"Trying to comprehend the trials and meaning of this life without understanding Heavenly Father’s marvelously encompassing plan of salvation is like trying to understand a three-act play while seeing only the second act. Fortunately, our knowledge of the Savior, Jesus Christ, and His Atonement helps us to endure our trials and to see purpose in suffering and to trust God for what we cannot comprehend....
"So often in life a deserved blessing is quickly followed by a needed stretching. Spiritual exhilaration may be quickly followed by a vexation or temptation. Were it otherwise, extended spiritual reveries or immunities from adversity might induce in us a regrettable forgetfulness of others in deep need. The sharp, side-by-side contrast of the sweet and the bitter is essential until the very end of this brief, mortal experience. Meanwhile, even routine, daily life provides sufficient sandpaper to smooth our crustiness and polish our rough edges, if we are meek....
"Part of enduring well consists of being meek enough, amid our suffering, to learn from our relevant experiences. Rather than simply passing through these things, they must pass through us and do so in ways which sanctify these experiences for our good (see D&C 122:7).

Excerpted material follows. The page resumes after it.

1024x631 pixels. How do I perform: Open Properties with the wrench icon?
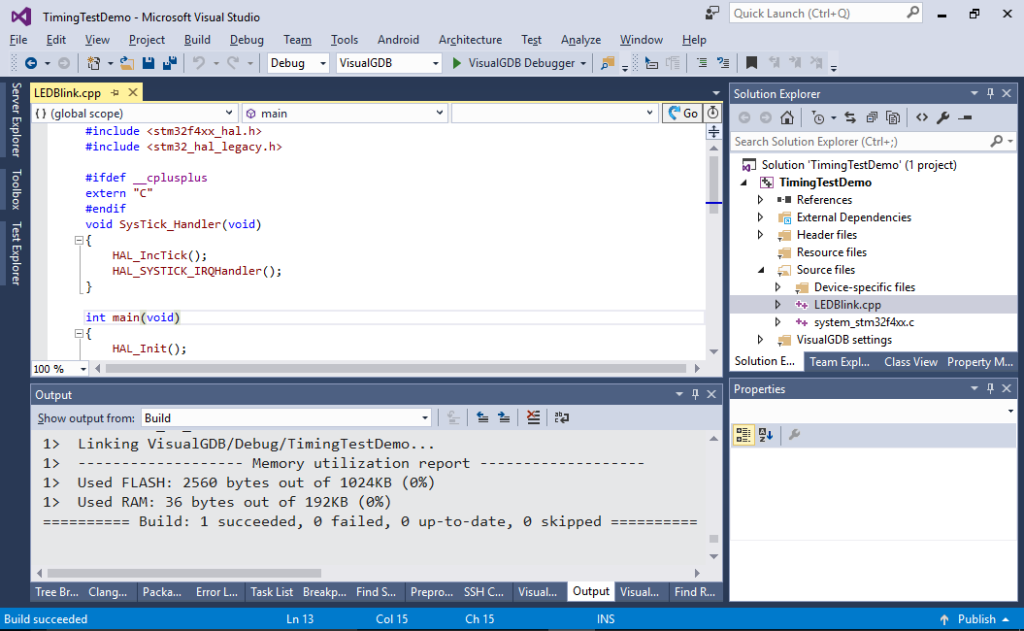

"Life is carefully designed to produce for us, if we are willing, a harvest of relevant and portable experience. But there is such a short growing season! The fields must be worked intensively amid droughts, late springs, and early frosts. For the disobedient and despairing who refuse to plant, plow, or harvest, theirs is not simply a 'winter of discontent' but a despair for all seasons. The indifferent and lackluster who work only on the surface of life will harvest little. Only for the perspiring and 'anxiously engaged' faithful will the harvest be manyfold (see Matt. 19:29)."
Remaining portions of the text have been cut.